Why Both Methods Matter

onInterceptTouchEvent controls whether the ViewPager takes over the gesture from its children. onTouchEvent controls whether the ViewPager handles the gesture itself.

Returning false from both methods blocks paging behavior while still allowing the rest of the layout to function normally.

If child views need to receive touches, this approach is usually what you want. If you only disable one method, the interaction can become inconsistent.

ViewPager2 Makes This Easier

If your project uses ViewPager2, the API is simpler because there is a built-in property:

kotlin
viewPager2.isUserInputEnabled = false

That disables swipe gestures while still allowing:

kotlin
viewPager2.setCurrentItem(1, true)

So if you are starting a new screen, ViewPager2 is generally the easier component to control.

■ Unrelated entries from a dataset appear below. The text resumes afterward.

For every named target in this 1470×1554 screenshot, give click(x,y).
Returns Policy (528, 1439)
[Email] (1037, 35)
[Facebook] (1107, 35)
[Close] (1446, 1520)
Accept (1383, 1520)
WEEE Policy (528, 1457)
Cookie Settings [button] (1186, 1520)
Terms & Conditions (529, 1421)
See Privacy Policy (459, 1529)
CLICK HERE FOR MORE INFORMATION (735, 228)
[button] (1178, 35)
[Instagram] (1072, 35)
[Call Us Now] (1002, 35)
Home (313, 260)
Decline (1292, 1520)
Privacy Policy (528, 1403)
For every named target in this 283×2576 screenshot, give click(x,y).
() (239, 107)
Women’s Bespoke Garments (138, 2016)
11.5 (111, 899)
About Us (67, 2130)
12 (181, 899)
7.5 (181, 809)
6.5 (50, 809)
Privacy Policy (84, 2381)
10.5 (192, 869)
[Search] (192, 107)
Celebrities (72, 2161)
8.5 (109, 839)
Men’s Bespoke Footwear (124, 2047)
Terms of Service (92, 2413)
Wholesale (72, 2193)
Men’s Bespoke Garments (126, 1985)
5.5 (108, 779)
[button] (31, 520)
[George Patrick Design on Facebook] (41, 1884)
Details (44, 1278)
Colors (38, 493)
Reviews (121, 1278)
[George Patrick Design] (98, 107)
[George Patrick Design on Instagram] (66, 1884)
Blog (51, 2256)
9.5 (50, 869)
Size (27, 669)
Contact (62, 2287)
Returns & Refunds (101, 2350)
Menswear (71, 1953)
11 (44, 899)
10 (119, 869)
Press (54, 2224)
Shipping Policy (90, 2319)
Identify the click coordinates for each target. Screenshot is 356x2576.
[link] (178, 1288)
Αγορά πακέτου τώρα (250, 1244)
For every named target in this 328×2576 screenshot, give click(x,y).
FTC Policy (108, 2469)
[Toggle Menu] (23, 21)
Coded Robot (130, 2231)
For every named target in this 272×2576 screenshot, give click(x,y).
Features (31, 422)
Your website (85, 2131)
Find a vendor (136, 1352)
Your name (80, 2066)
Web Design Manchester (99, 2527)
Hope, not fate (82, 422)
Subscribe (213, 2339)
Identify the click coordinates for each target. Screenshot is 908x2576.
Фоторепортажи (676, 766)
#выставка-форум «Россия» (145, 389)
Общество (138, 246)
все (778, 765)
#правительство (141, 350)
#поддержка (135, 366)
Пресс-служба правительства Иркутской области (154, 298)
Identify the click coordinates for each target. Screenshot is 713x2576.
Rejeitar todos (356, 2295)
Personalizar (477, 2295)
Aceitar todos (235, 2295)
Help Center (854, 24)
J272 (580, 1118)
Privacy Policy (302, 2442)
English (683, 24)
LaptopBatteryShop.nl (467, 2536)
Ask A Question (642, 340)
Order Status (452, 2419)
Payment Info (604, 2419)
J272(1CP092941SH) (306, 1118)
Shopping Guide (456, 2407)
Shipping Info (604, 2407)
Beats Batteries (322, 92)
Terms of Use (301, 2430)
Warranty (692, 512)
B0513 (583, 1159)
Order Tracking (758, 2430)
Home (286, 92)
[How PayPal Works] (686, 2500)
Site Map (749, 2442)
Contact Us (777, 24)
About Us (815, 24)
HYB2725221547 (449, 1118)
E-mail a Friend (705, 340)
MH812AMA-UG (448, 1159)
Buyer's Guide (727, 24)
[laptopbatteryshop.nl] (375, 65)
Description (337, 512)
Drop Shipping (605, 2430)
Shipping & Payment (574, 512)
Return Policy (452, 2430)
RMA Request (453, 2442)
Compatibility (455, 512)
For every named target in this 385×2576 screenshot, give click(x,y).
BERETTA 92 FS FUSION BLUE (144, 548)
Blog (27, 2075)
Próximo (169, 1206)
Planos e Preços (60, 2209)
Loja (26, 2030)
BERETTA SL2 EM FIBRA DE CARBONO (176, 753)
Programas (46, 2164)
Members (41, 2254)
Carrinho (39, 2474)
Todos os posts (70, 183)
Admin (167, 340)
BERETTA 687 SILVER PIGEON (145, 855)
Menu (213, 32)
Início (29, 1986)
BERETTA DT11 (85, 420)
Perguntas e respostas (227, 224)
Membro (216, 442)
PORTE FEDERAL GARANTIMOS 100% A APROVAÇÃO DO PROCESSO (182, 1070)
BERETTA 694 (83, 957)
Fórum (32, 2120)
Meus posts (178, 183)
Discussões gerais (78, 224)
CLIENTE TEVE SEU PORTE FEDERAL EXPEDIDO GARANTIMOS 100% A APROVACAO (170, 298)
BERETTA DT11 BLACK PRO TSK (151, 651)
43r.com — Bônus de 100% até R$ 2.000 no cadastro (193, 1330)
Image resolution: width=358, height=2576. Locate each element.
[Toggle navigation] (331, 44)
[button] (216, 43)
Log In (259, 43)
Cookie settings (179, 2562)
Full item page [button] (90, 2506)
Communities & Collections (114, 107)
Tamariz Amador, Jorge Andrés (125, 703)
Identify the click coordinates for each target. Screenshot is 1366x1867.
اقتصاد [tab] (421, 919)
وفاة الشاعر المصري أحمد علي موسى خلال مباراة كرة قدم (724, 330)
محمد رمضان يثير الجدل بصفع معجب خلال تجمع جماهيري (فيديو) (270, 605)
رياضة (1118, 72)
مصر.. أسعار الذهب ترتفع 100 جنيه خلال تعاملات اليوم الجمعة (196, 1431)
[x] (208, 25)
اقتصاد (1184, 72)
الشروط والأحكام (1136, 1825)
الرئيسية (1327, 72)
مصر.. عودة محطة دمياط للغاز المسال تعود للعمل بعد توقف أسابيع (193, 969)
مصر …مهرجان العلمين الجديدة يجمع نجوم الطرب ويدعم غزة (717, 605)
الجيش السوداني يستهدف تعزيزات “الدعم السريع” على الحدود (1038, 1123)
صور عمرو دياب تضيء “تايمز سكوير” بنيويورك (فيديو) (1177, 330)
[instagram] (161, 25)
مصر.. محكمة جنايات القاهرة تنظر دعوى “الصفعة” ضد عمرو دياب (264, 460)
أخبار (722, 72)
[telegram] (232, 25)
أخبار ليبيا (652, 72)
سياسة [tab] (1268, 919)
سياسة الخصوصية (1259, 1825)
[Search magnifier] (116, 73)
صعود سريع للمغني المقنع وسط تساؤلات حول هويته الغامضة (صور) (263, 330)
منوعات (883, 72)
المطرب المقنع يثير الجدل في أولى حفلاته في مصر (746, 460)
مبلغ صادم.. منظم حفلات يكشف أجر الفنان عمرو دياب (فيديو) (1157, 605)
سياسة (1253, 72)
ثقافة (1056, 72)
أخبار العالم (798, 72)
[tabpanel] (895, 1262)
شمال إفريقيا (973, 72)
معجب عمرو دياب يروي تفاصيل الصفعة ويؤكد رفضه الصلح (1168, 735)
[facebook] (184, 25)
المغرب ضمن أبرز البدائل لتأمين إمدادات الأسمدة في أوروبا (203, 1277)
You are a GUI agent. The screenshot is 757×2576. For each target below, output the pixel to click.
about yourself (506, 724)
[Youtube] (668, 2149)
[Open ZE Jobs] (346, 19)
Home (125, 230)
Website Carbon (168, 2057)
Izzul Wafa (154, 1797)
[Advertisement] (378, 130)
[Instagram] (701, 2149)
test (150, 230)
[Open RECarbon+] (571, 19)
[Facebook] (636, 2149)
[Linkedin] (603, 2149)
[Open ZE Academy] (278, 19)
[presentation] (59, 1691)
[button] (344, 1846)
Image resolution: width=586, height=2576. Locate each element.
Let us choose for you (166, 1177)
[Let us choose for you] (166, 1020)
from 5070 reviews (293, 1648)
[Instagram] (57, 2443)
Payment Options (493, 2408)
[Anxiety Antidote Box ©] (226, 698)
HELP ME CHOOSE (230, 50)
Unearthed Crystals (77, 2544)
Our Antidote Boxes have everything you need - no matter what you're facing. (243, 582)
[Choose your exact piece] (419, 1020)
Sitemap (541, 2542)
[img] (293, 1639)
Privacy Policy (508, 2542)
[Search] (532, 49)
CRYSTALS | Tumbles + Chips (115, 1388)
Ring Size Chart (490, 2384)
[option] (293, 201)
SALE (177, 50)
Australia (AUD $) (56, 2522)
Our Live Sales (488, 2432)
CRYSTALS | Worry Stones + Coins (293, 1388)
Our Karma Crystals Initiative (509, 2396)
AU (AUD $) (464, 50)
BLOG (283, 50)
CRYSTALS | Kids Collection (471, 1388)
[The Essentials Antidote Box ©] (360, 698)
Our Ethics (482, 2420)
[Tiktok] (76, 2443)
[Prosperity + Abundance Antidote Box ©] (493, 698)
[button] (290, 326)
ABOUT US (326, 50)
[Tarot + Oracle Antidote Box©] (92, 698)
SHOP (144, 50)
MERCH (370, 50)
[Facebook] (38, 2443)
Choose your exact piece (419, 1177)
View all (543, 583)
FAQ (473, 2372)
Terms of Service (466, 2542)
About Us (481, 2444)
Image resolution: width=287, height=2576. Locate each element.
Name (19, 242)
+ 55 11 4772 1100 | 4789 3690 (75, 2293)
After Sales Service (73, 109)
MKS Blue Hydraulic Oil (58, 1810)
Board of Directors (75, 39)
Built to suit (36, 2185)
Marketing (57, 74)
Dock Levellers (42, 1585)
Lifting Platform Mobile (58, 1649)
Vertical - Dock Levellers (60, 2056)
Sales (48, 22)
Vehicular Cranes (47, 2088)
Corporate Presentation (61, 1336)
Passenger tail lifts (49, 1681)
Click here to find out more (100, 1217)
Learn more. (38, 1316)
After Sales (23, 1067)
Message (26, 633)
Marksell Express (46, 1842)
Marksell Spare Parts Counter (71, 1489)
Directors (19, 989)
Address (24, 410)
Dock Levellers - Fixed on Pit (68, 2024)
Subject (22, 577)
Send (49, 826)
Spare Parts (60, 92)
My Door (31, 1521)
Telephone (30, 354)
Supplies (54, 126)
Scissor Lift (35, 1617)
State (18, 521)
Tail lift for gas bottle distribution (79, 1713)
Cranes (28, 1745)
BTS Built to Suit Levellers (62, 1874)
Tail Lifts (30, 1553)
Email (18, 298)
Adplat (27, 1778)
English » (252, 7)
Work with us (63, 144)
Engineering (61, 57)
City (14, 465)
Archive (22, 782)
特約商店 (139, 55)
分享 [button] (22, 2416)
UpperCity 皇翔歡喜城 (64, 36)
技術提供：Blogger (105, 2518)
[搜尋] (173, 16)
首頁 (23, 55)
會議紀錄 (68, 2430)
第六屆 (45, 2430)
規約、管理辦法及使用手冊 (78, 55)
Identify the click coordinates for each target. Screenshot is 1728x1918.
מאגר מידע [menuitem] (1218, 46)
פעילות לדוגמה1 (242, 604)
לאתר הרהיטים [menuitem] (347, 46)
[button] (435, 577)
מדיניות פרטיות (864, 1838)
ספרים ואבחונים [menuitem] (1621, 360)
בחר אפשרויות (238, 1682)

When Disabling Scrolling Is a Good Idea

This pattern is common in:

  • onboarding flows with required steps
  • forms that should advance only after validation
  • pages controlled by tabs or buttons
  • temporary states where paging must be locked during loading

The important design question is whether gesture disabling improves the flow or just hides navigation from the user unexpectedly.

If the screen still needs manual navigation, pair the disabled pager with explicit controls such as Next, Back, or a tab strip. That keeps the flow predictable and prevents users from feeling trapped on a page after swipe gestures disappear.

Common Pitfalls

  • Overriding only one touch method and getting inconsistent gesture behavior.
  • Disabling swiping but forgetting that users still need some other way to move between pages.
  • Using the old ViewPager subclass approach in a ViewPager2 project where isUserInputEnabled already exists.
  • Blocking gestures globally when the real problem is that one child view has a touch conflict.
  • Forgetting to preserve programmatic navigation when the UI still needs to advance pages in code.

Summary

  • You can disable scrolling on the original ViewPager by subclassing it and returning false from the relevant touch methods.
  • Programmatic navigation with setCurrentItem(...) still works after swiping is disabled.
  • 'ViewPager2 provides a simpler built-in solution through isUserInputEnabled = false.'
  • Use this pattern when navigation should be controlled explicitly rather than by swipe gestures.
  • Always provide an alternative navigation path if you disable user scrolling.